The sheath has a unique structure: the wooden substrate with a slotted blade bed is covered with leather. The seam on the back of the sheath is used for the blade straightening after sharpening. The sheath is belted on the leather strap.
The knife does not apply to melee weapons.
The Kizlyar Bichak is a traditional knife of a Caucasian mountain-dweller.
It is a rather simple, but extremely reliable, convenient and versatile helper and friend. It successfully copes with a wide range of different tasks: to quickly kill and butcher a sheep to treat a guest, to dress down the carcass of a game animal, to correct something, to trim a piece of wood ot a horse hoove, etc.
The mountain-dweller rates his workaholic knife highly and treats it with great respect. In a special container attached to the belt the knife-holder bears a mixture of fat and bone marrow to lubricate the blade, protecting it from rust. Each blade has its own soul, and if it hurts its host, it must be buried or thrown away, so that no one would find it.
According to the national custom, each mountain-dweller should build a house, give birth to a son and make at least one knife.
The size of the knife depends on its purpose. There are a razor knife, a knife for repairing harness, shoes, etc, a smaller knife for taking meal, and the smallest one is used by kids. There is a large knife for domestic use. This one is not worn on the belt. And, of course, ‘bichak’ – the main belt knife of a mountain-dweller.
In the old days the knives were often made from fragments of cold steel, and therefore, depending on the length of the workpiece, the handles were assembled differently. The most valuable design is the one whose shank passes through the entire handle.
The blade enters into the special groove sawed in the handle.
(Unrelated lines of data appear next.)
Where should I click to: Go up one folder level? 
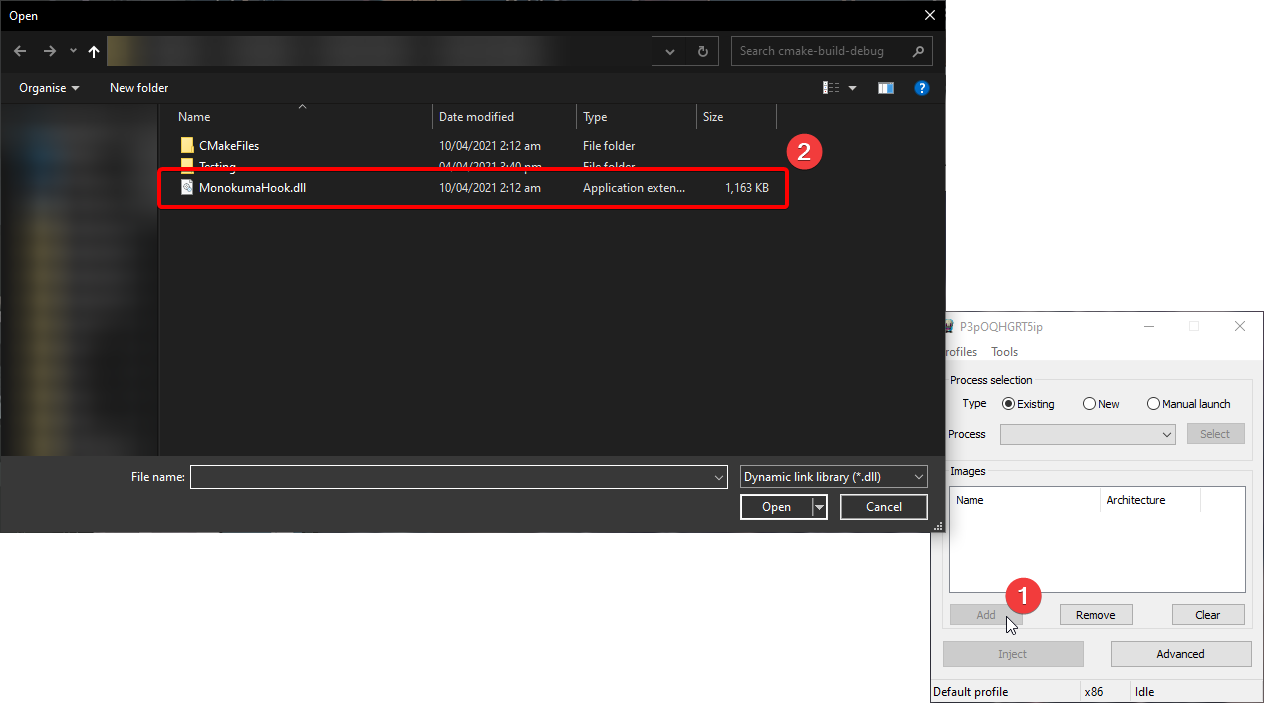coord(93,51)
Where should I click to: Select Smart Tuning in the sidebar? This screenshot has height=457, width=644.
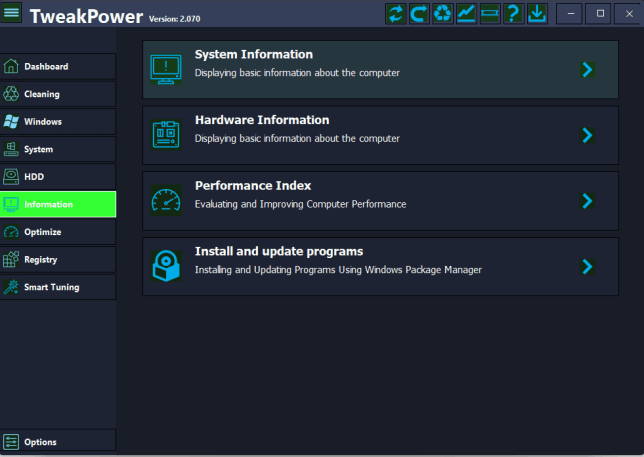58,287
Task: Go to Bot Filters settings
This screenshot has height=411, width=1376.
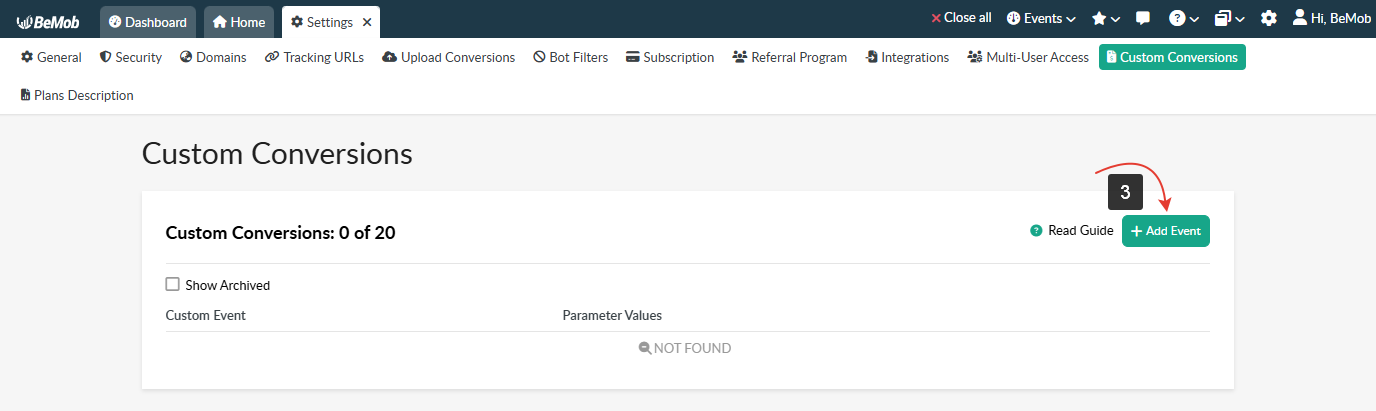Action: pyautogui.click(x=570, y=57)

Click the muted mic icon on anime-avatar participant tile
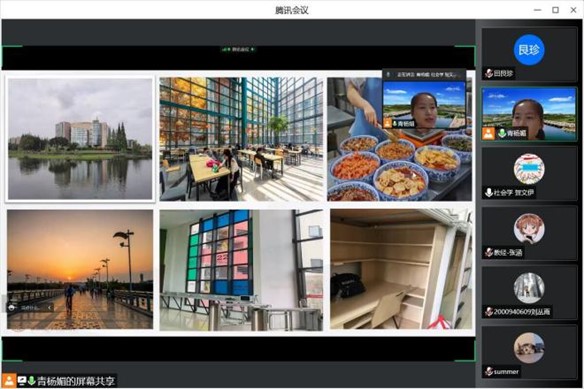point(489,252)
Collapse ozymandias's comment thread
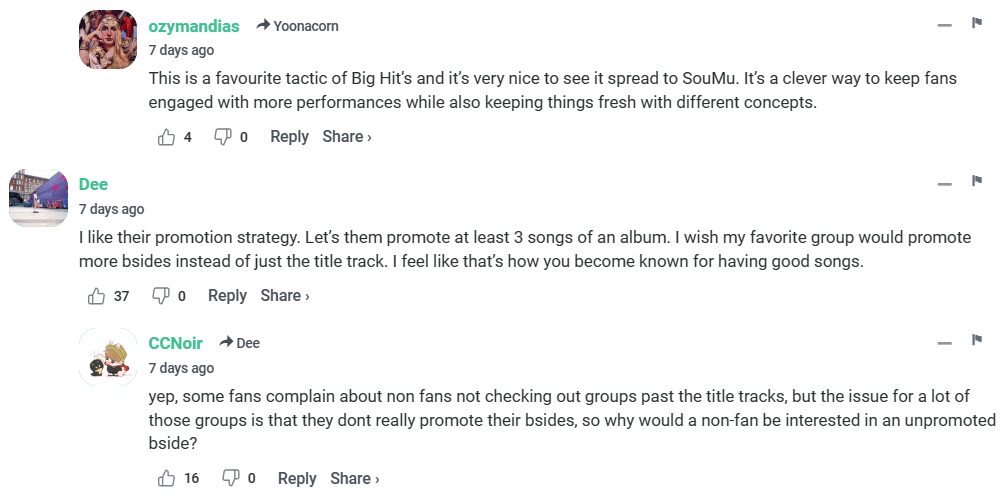This screenshot has height=496, width=1007. pyautogui.click(x=945, y=25)
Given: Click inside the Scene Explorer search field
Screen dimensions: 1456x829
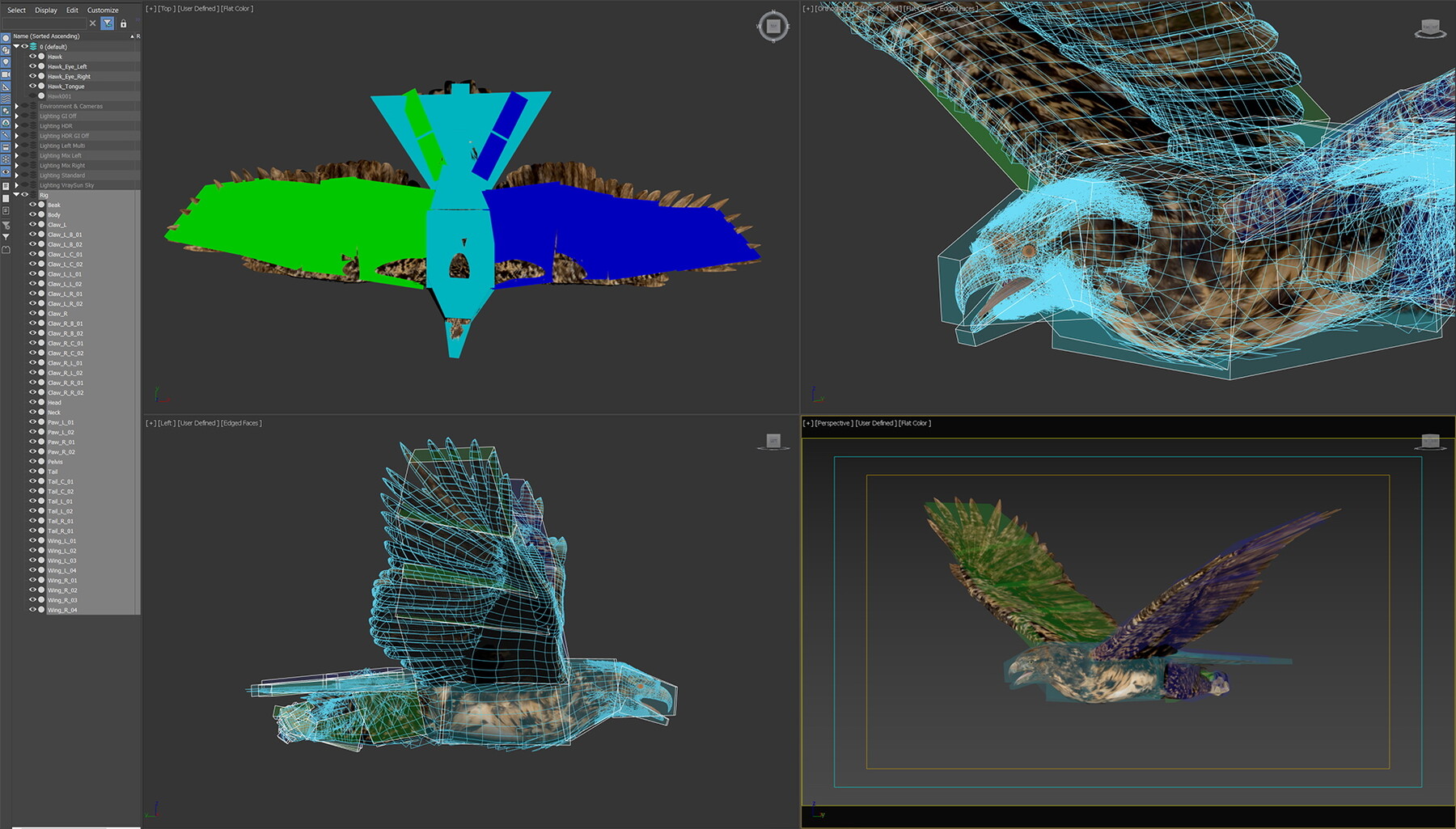Looking at the screenshot, I should click(x=44, y=23).

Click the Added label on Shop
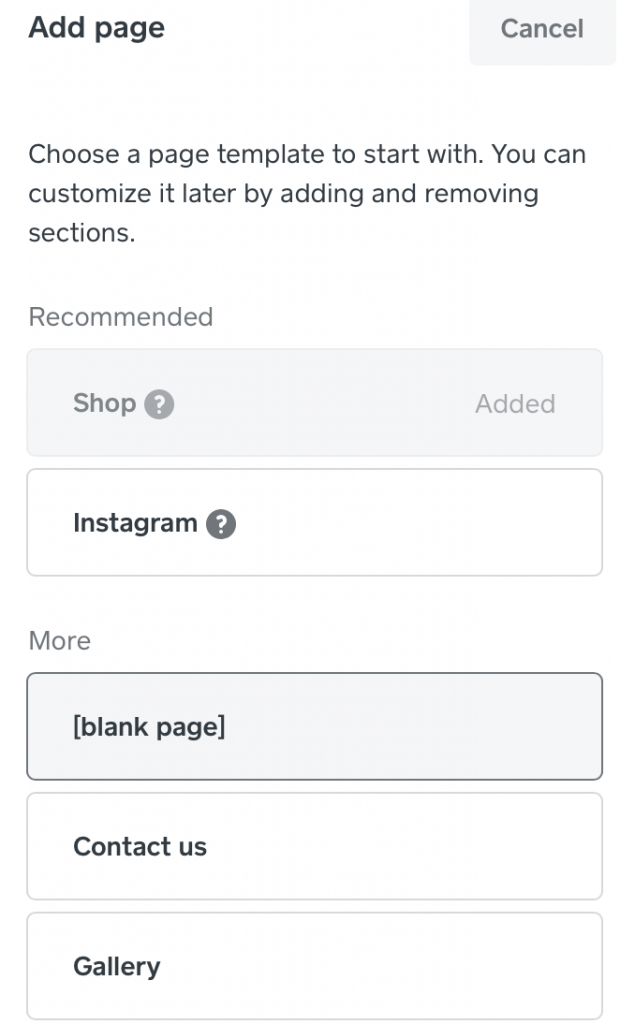coord(515,404)
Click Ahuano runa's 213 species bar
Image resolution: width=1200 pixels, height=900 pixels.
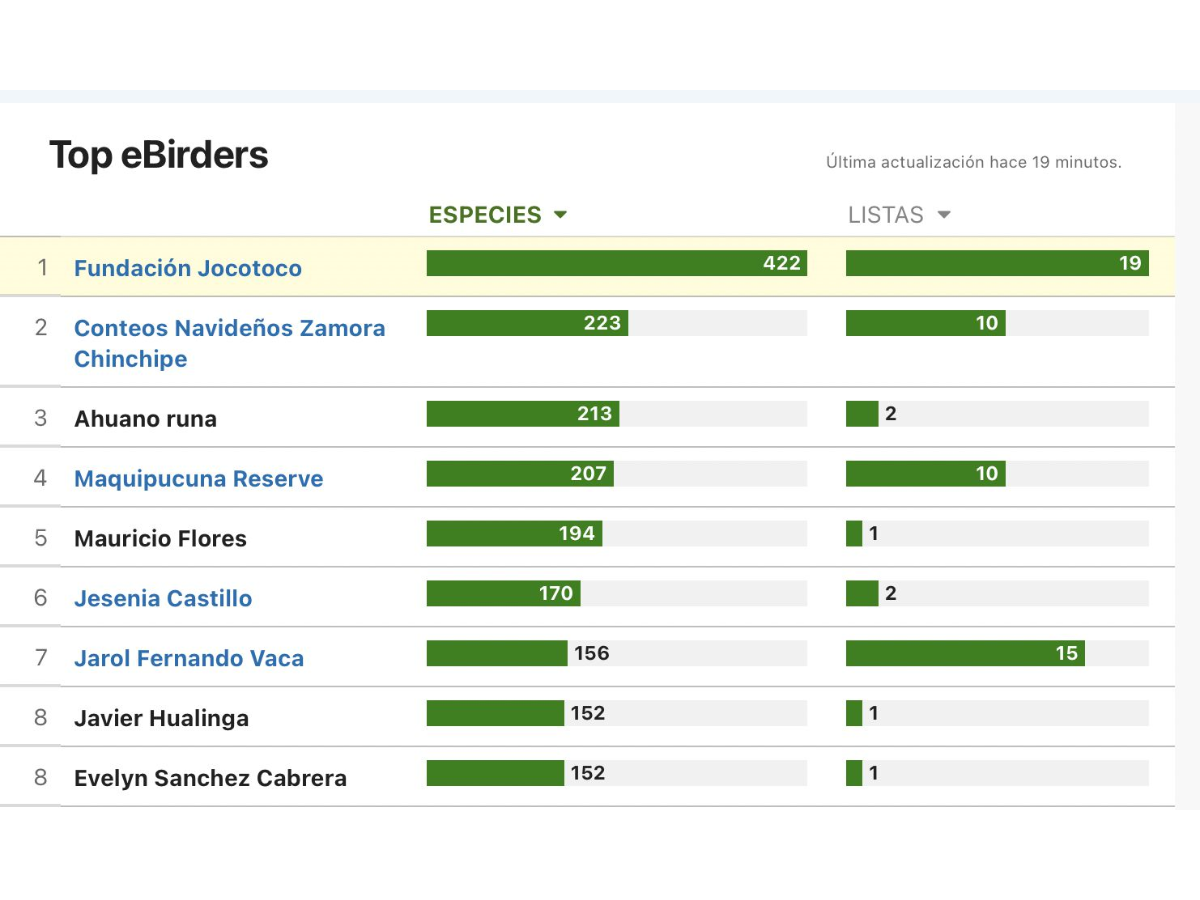522,414
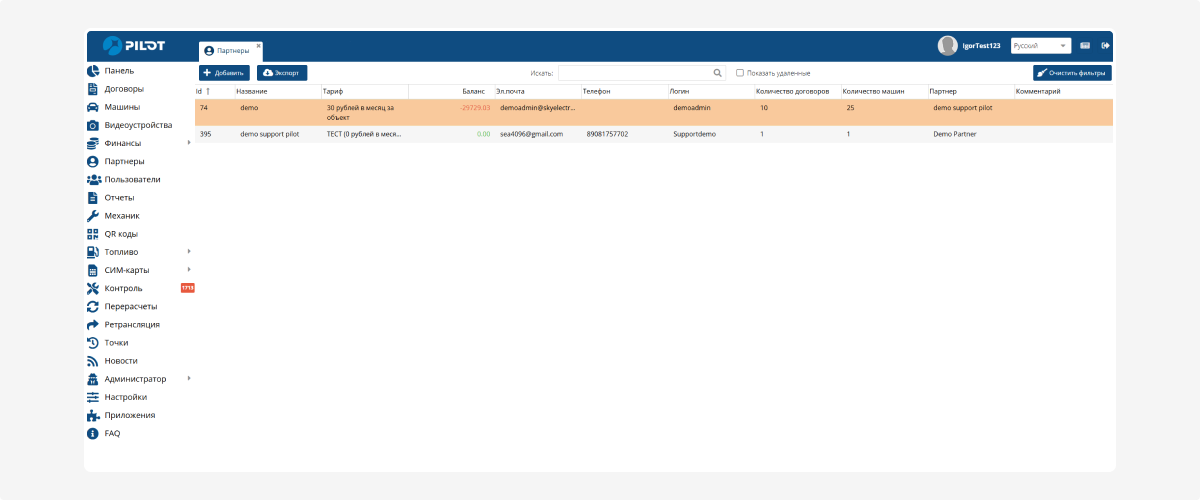1200x500 pixels.
Task: Click the wrench icon for Механик
Action: (x=92, y=216)
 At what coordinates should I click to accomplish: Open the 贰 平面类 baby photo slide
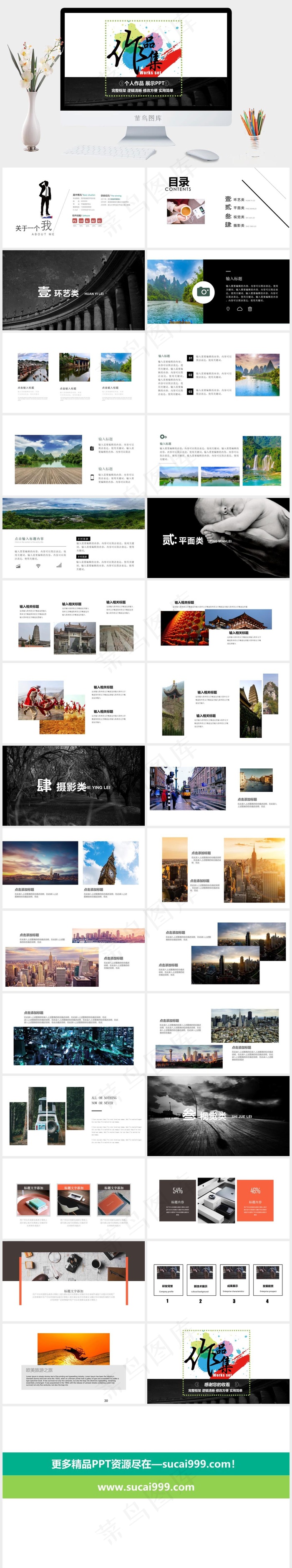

The guard (or more precisely the ‘collar’) of non-ferrous metal is inserted into the groove, and its edges are turned by 45 degrees in the opposite direction. This reinforces the blade for lateral loads and protects the front of the handle from breaking. Nowadays this is the most common design of the knife’s handle.
The standard 6-inches long and 1-inch wide blade is considered a benchmark.
The narrow blades are made for hunters: they are easier to handle while removing the skin, especially in difficult places such as on the feet in the area of the claws.
The sheath consists of two parts: a full-length wooden blade bed made of of soft, and a leather wrap. The Karachai sheath provides the bed fully covered with leather, while the Balkar – the bed opened on the tip, so that it would not collect garbage and water.
In the old days the reverse seam was treated with a special solution, and its surface was used to straighten the cutting edge.
The suspension system is designed as a running knot, so if the skin is stretched over time, the knife will not drop from its sheath and lost.
The handle must be immersed into the sheath at least 2/3 of its length.
Each knife is decorated individually, according to the aesthetic fovours and means of its host.
The Bichak is a popular knife serving for centuries. It is still a mandatory attribute of a mountaineer.
At least one well-made knife, such as the Kizlyar Bichak, should be at every house.